To determine the slopes and parallelism of the given equations, we can observe their standard form, which is: y = mx + b. In this form, the coefficient in front of the variable x, represented by m, gives us the slope of the line.
First Two Equations:
The first two equations have a slope of 5, which means their respective lines go up or down by 5 units for every 1 unit moved horizontally. Since they have different y-intercepts (represented by b), they are parallel but located at different positions on the y-axis.

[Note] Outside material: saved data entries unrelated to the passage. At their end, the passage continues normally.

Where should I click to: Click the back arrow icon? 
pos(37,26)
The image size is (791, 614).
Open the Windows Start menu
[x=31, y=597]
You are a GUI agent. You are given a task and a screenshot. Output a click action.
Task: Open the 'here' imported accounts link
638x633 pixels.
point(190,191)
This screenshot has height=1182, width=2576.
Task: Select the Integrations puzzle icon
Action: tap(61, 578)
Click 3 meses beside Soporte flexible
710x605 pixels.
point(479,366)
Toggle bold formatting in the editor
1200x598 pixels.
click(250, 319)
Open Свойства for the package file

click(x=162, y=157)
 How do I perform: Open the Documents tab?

Third and Fourth Equations:
The third and fourth equations have a slope of 1, indicating that their lines go up or down by 1 unit for every 1 unit moved horizontally. Since they also have different y-intercepts, they are parallel to each other. However, compared to the first two equations, these lines are less steep because their slope is smaller.
In summary:
1. The first two equations have a slope of 5, are parallel, and have different y-intercepts.
2. The third and fourth equations have a slope of 1, are parallel, and also have different y-intercepts.
3. The first two equations are steeper since their slope is larger, whereas the third and fourth equations are less steep due to their smaller slope.